__Instruction__
Can you reproduce the records word for word, starting at the line that contains "Given: Click the" and ending with the last line of the records, with the pictures left out?
BEGIN Task data
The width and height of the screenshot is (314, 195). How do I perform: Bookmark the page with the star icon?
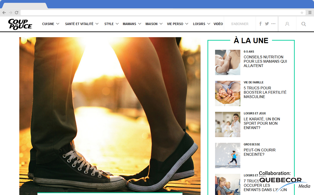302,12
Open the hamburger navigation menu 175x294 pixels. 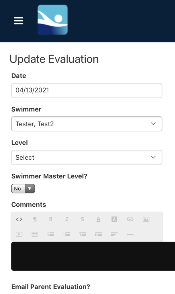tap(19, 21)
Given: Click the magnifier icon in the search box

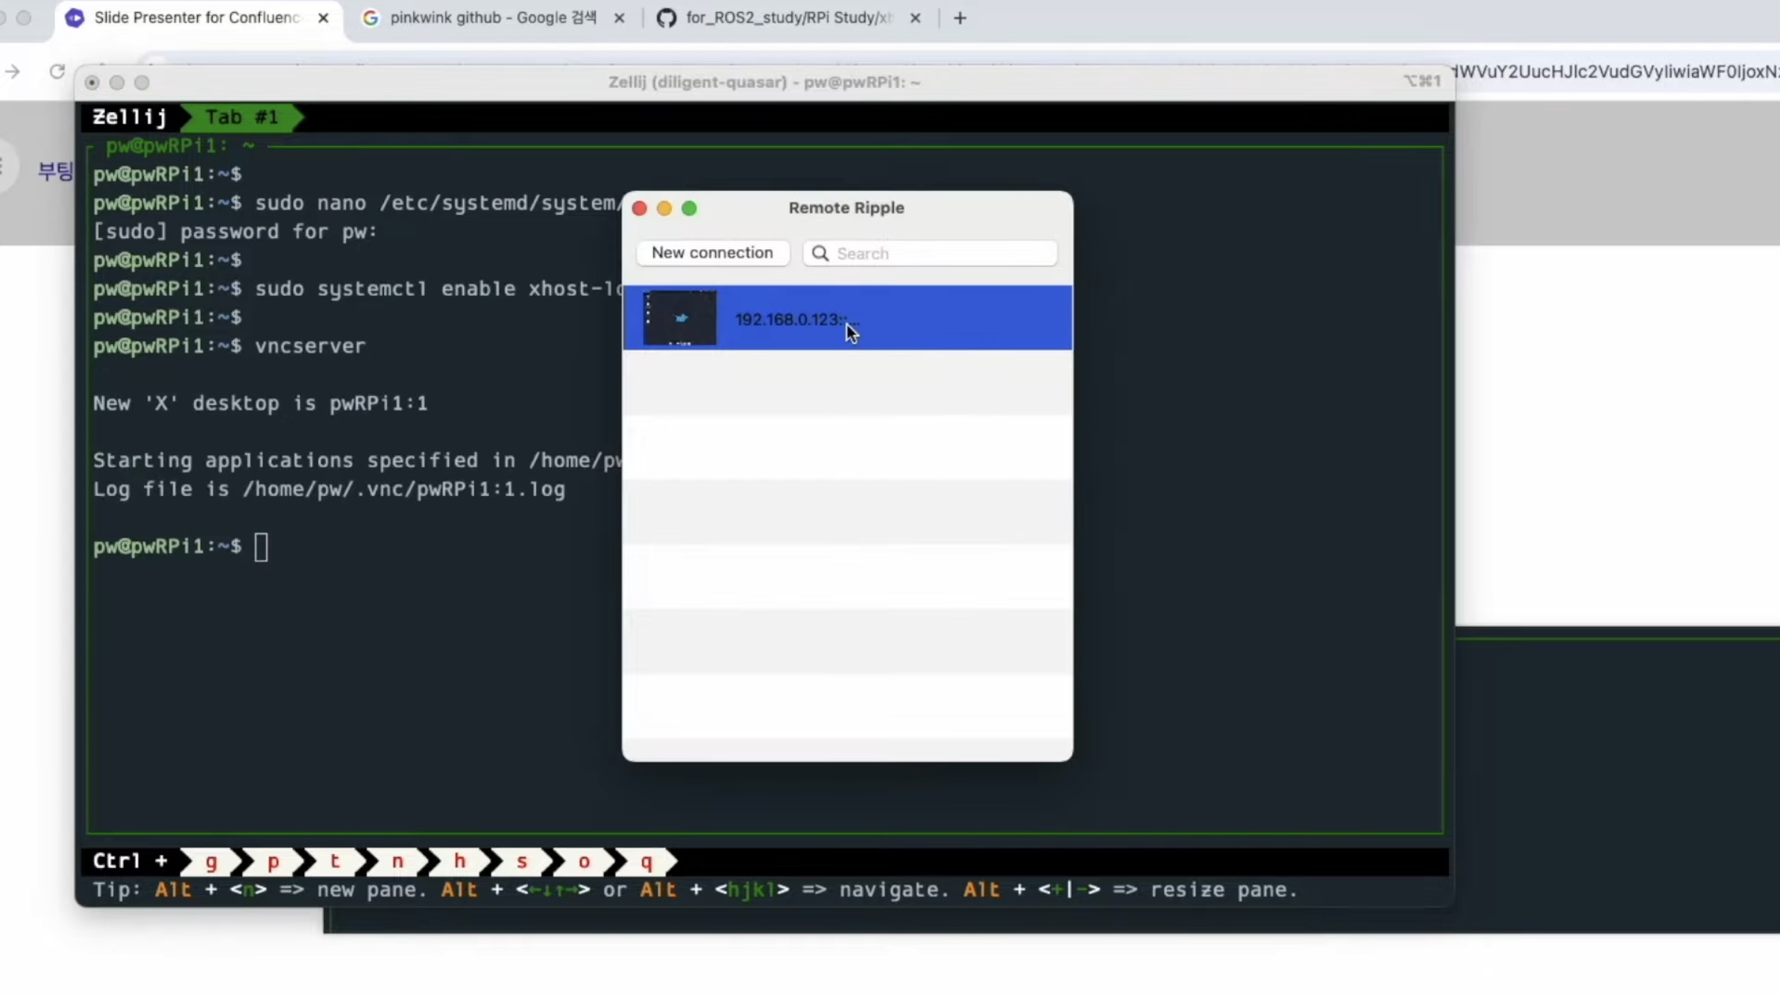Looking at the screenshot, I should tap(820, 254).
END Task data
__Exercise result__
Given: Click the magnifier icon in the search box

Looking at the screenshot, I should tap(820, 254).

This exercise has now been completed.